Report | 2025

The Power Sector Transition in Southeast Asia

A technical reference for financial institutions

By Dhroovaa Khannan, Antoine Lalechere, Mitchell Luti, Christina Pastoria, and Thomas White
Download the report below

The power sector in Southeast Asia (SEA) is central to the region’s economic development and decarbonization pathway. Accounting for 65 percent of the emissions reductions needed to meet national commitments, the sector presents both substantial transition risks and major investment opportunities. Yet, clean-energy investment in SEA remains insufficient to align with national and global climate goals.

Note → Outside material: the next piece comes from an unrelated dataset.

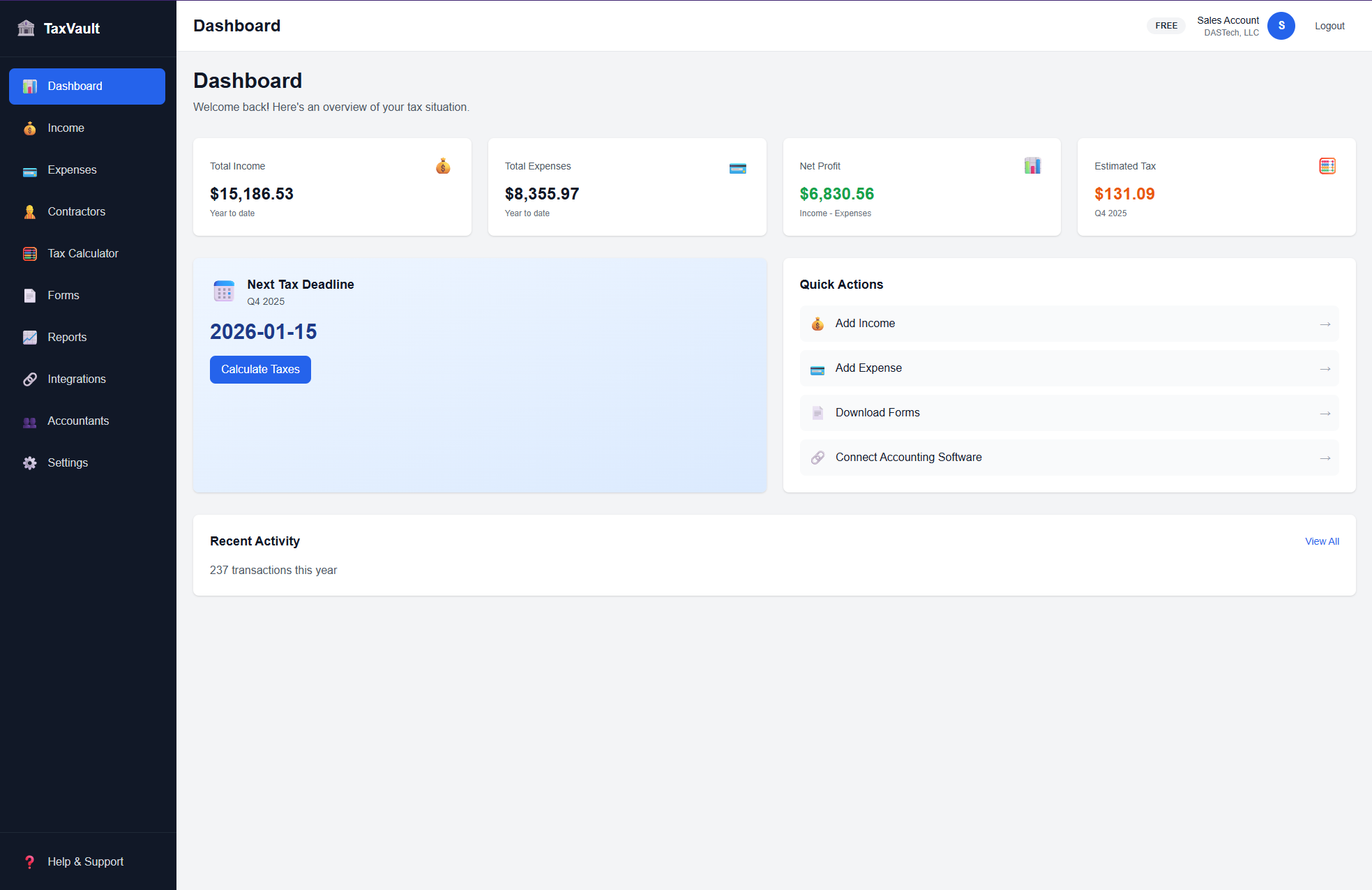Click the Add Income row arrow

[x=1325, y=324]
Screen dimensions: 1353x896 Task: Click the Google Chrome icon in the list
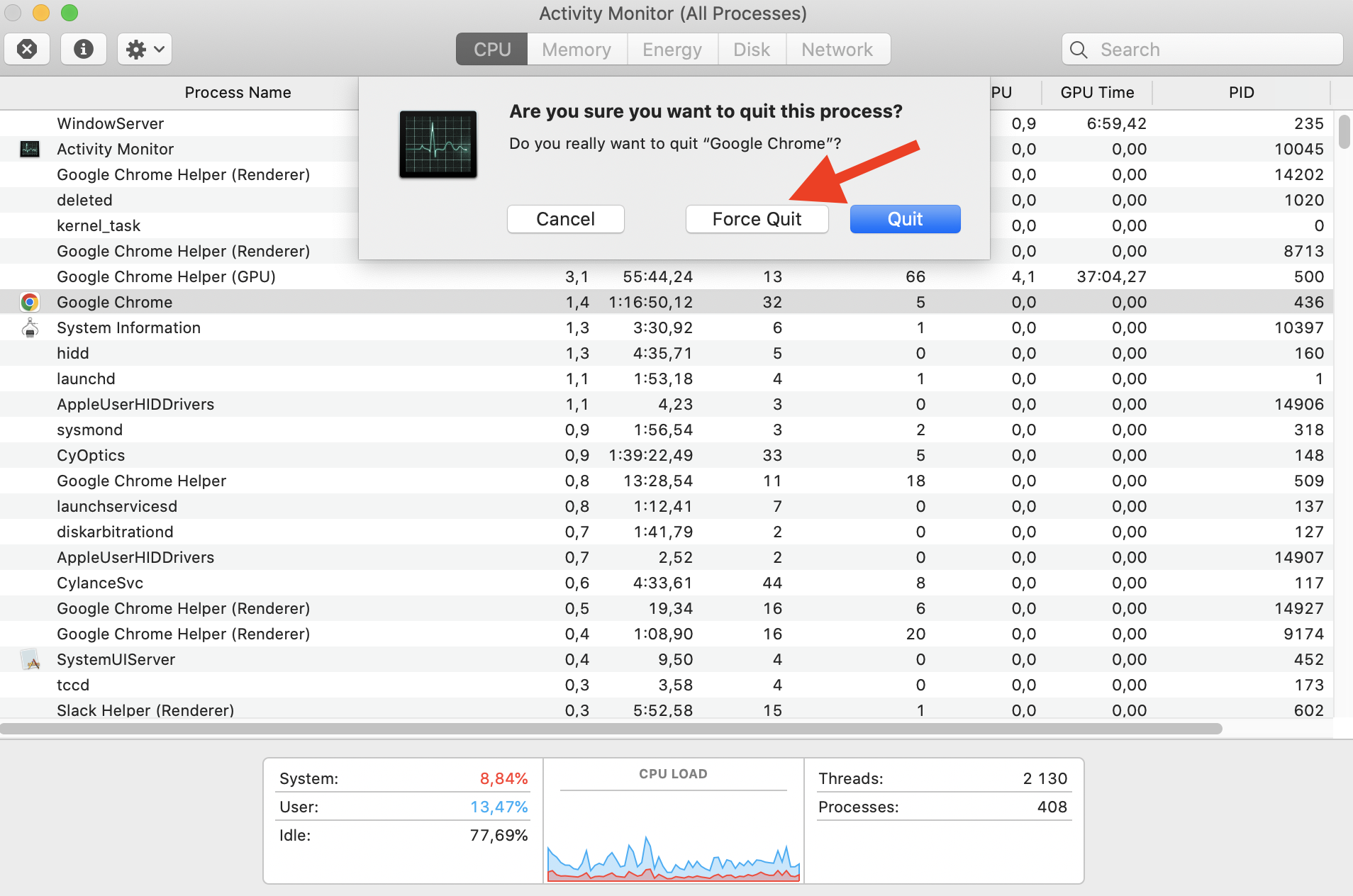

This report provides a technical reference to support financial institutions (FIs) in conducting robust transition assessments of power sector companies in SEA. Moving beyond headline climate targets and capital allocation figures, transition assessments need to integrate operational and contextual realities through three core analytical pillars:

  • Transition footprint mapping — Identifying a company’s current emissions-intensive activities and assets to locate areas of risk and opportunity
  • Investment alignment — Evaluating whether the company’s investment pipeline aligns with its stated targets as well as sector and regional pathways
  • Dependency mapping — Assessing how market dynamics, technology developments, and policy environments influence what is possible and on what timeline

By offering analytical methods, regional data, and regional benchmarks, this guide reduces the burden on FIs to perform this asset-level analysis from scratch. Building on this analysis, FIs can apply similar approaches to individual companies, empowering them to answer questions such as:

  • What is this company’s current asset base? Does it have coal-powered assets that could conflict with national coal-phaseout objectives? From there, an FI can work with the company on early coal retirement strategies.
  • What does the company’s project pipeline look like? Is the company on track to meet its climate targets and align with local policy objectives? Assessing alignment-to-policy pathways can inform risk management and determine if the company will be well positioned to take advantage of changing policy environments.
  • What barriers to transitioning does the company face? Is it dependent on new grid infrastructure (e.g., transmission or storage), favorable policies, or other enabling factors? Identifying mitigating measures for these dependencies can reduce risk and present new investment opportunities.

This report aggregates asset-level data from Global Energy Monitor, an open-source data provider, to address these questions at the regional and national level, but this and other data sources can likewise be used for asset-level analysis of individual companies.

The SEA power sector is an example of the significant financial opportunity presented by the energy transition. The analyses in this report are intended to support FIs to take advantage of that opportunity through decision-useful transition assessments of SEA power companies.